つやつやとした緑色の外殻の昆虫が、ノエラに足をむしり取られていた。フラヴィは過去に誰かが言っていた、子どもは残酷だという言葉を思い出した。
「ノエラ、いたずらに殺してはいけないよ」
「けどお母さんは鶏を殺してるよ? あたしもお手伝いしてるもん、なんで虫さんはダメなの?」
「お手伝い、を、してるのか? ノエラが?」
「うん、羽根をね、こうやってばさってやるのはあたしだもん」
千切って捨てるような動作から、羽根をむしり取っているのだと読み取ることができる。フラヴィは既に処理された鶏肉しか見たことがなかった。目の前の子どもが平然とそれを行っているのだと知って、思わず顔が引き攣った。
だがここで引くわけにはいかない、年上として教えられることは教えてやらねばならない。
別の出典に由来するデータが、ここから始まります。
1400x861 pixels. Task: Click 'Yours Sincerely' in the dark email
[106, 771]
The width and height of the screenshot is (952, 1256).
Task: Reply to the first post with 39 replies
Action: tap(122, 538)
「鶏も本当は殺されたくないさ。鶏を殺すのは、私たちが生きるために必要だからだ。食べていくために仕方のないことなんだ」
「うぅん?」
「そして鶏も虫も、なんの意味もなく殺されるのが最も悲しいことだと思う。だから命をいただくのでなければ、簡単に殺すべきではないよ」
「うーん、そっかぁ」
分かったような分かっていないような、どうにもはっきりしない返事だ。フラヴィは子どもにはまだ難しかっただろうかと頭を悩ませた。弟と妹は1人ずついるが、弟は臆病で虫に触れようともしなかったし、妹は長らくまともな会話をしていない。好奇心旺盛な子どもへの対応は不慣れだ。
気を取り直して再び野苺の採取に向かい、フラヴィはノエラの後ろを着いていった。こんな小さな子どもがひとりで出歩いていいものかと、フラヴィはそれがひたすら気掛かりだ。しかし森の動物たちは基本的に大人しいらしく、実際狐も野苺を奪いはしたものの、ノエラに危害を加えることはなかった。
「あった! フラヴィ、黄苺あったよ!」
「本当だ。黄色い苺か、珍しいな」
「はい、フラヴィにあげる!」
ノエラが背伸びして摘み取ったそれを口元に突き出されて、フラヴィはおずおずと口にした。口の中で弾けたそれは上品かつ爽やかな甘さで、狐が欲しがるのが分かったような気がした。
「フラヴィは高いところのとって」
「ああ、分かった」
黄苺はフラヴィの腰の辺りから、背丈よりも高い位置までなっている。ノエラの身長だと低い位置のものを採るのが限界だ。
フラヴィは躊躇いなく黄苺に手を伸ばした。しかしその枝に触れた瞬間、小さく鋭い痛みが走って手を引っ込めた。
「黄苺はトゲトゲいっぱいなんだよ」
「そうなのか、気を付けるよ」
「フラヴィ大人なのに知らないんだね! あたし教えてあげる!」
ニヤリとした笑顔は、マティのものと似ていた。
カゴいっぱいに黄苺を摘み取って、フラヴィはまた、満足そうに鼻歌を歌いながら歩くノエラの後ろを着いていった。
「おかえり、早かったねえ」
「はい、たくさん採れましたよ」
「ただいまー! お母さん、これでおやついっぱい作れる?」
「いっぱい作ってもおやつはふたつまでね」
「えー」
マティは不満そうに手をばたつかせてカゴを取り返そうとするノエラの額を弾いた。
めげずにおやつの要求をしたノエラだったが、少しして飽きたのかまた別の所へと駆けていってしまった。
「ノエラは可愛らしいですね。マティとよく似ている」
「ええ? そうでもないよ、あたしはあんなにそそっかしくないさ」
マティは口では否定しつつも嬉しそうに笑った。
「フラヴィは美人さんだけど、お父さんとお母さん、どっち似だい?」
「どちらにも似ていないんです。母方の祖母に似ているらしくて」
「へえ、そうなの。あるわよね、そういうの。あたしは癖っ毛だけど、母親は真っ直ぐなのよ。多分、祖父か祖母から貰ってきたのよね」
マティは指に絡めていた癖っ毛をひとつにまとめて腕まくりをした。何か始めるのだろうかとフラヴィが眺めていると、マティはニヤリと笑った。それを見てフラヴィは、やはりマティとノエラは似ている、と考えていた。